The Software Chicken and the Egg

April 16th, 2014 by Adam Sandman

requirements management test management software development

For a considerable period of time, we did well organized testing, but not against requirements that were formally defined.
Why was it deemed necessary to automate the test management process before there were any decent tools for recording exactly what we were testing for?

The evolution of software tools to manage the software development process has been one of reverse progression, not in sophistication, or time, but terms of the stage of the development life cycle supported. Some of the earliest tools helped in the process of configuration management; managing version of software components, defining baselines from combinations of those versions,  comparing baselines, and of course, helping to build the program from the defined components.

But from that point on, the introduction of new software tools tended to take on a reverse project flow. Test management tools came next, and ultimately test automation tools, both of which are used at the end of the traditional development life cycle. These tools supported the testing process by allowing tests to be formally recorded and the results saved so that software engineers could see where they needed to focus their effort, and of course also reporting test result statistics. Then, as software tools matured, the support of the development process slowly began to move backwards in the life cycle.

Some groups dabbled with context sensitive editors to help the software engineer directly, and most projects were introduced to debuggers. Moving back further still, we saw the advent of design tools made possible by the increasing sophistication of graphical displays. Once the design process could be supported with software tools, it became the goal to move further back in the process and provide analysis support, usually being combined with existing modeling and design capabilities.

Lastly, and rather oddly, we move back far enough in the life cycle to see the start of the support and automation of requirements management.
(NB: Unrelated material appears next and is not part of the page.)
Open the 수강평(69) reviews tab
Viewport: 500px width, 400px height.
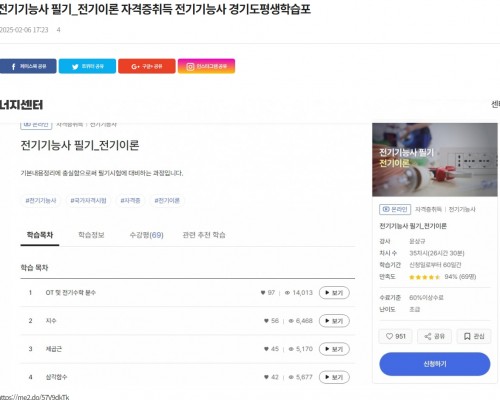coord(146,235)
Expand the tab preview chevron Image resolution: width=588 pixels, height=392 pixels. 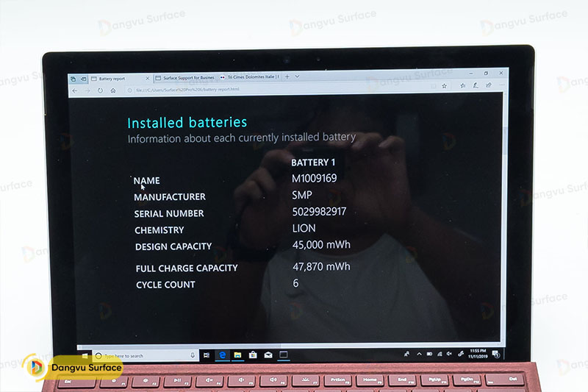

Initially, people tried to use generalized tools such as spreadsheets and word processors for this, but no satisfactory solution presented itself until requirements and traceability management products came on the scene.

There are exceptions to this reverse progression, especially with tools that support cross-lifecycle functions such as process management and project management tools, but generally, this was the order of support tool maturity.

Because, broadly speaking, tools developed in this reverse lifecycle manner, it was only natural that tool integrations followed the same path. Test tools with configuration management, design tools with code generation, then requirements tools with testing tools and ultimately requirements tools with analysis and design tools, (the maturity of which is still on going.)

In some cases, the order of tool maturation is understandable; software engineers, especially while doing everything else manually, needed to be able to organize the proliferation of code components they were creating, hence CM tools. But one sequence of events seems, in retrospect, rather puzzling. Why was it deemed necessary to automate the test management process before there were any decent tools for recording exactly what we were testing for? How meaningful can tests really be if there are not clear statement regarding what the software should actually do? This seems to be very much a case of putting the cart before the horse. As has been said many times, introduce a tool into a bad process and you simply do the wrong things faster. So yes, you could test code much faster and record the results, but the test criteria were still based on badly managed descriptions of user needs. I seem to recall, (yes, I am old enough to recall) that much testing was actually to see whether the program did what the software engineer said it should, without crashing! At one time the software engineer was the one with most tools for the job, and was often the flag bearer for the end user. Then along came formal requirements tools and suddenly less technical people were able to define requirements, prioritize them and specify the content of releases.

So, for a considerable period of time, we did well organized testing, but not against requirements that were formally defined. The chicken came very much before the egg.

Footnote: Interestingly, Agile processes have given back much of the end user representation to the software and test engineers, perhaps trying to reverse the results of evolution. A tall order indeed.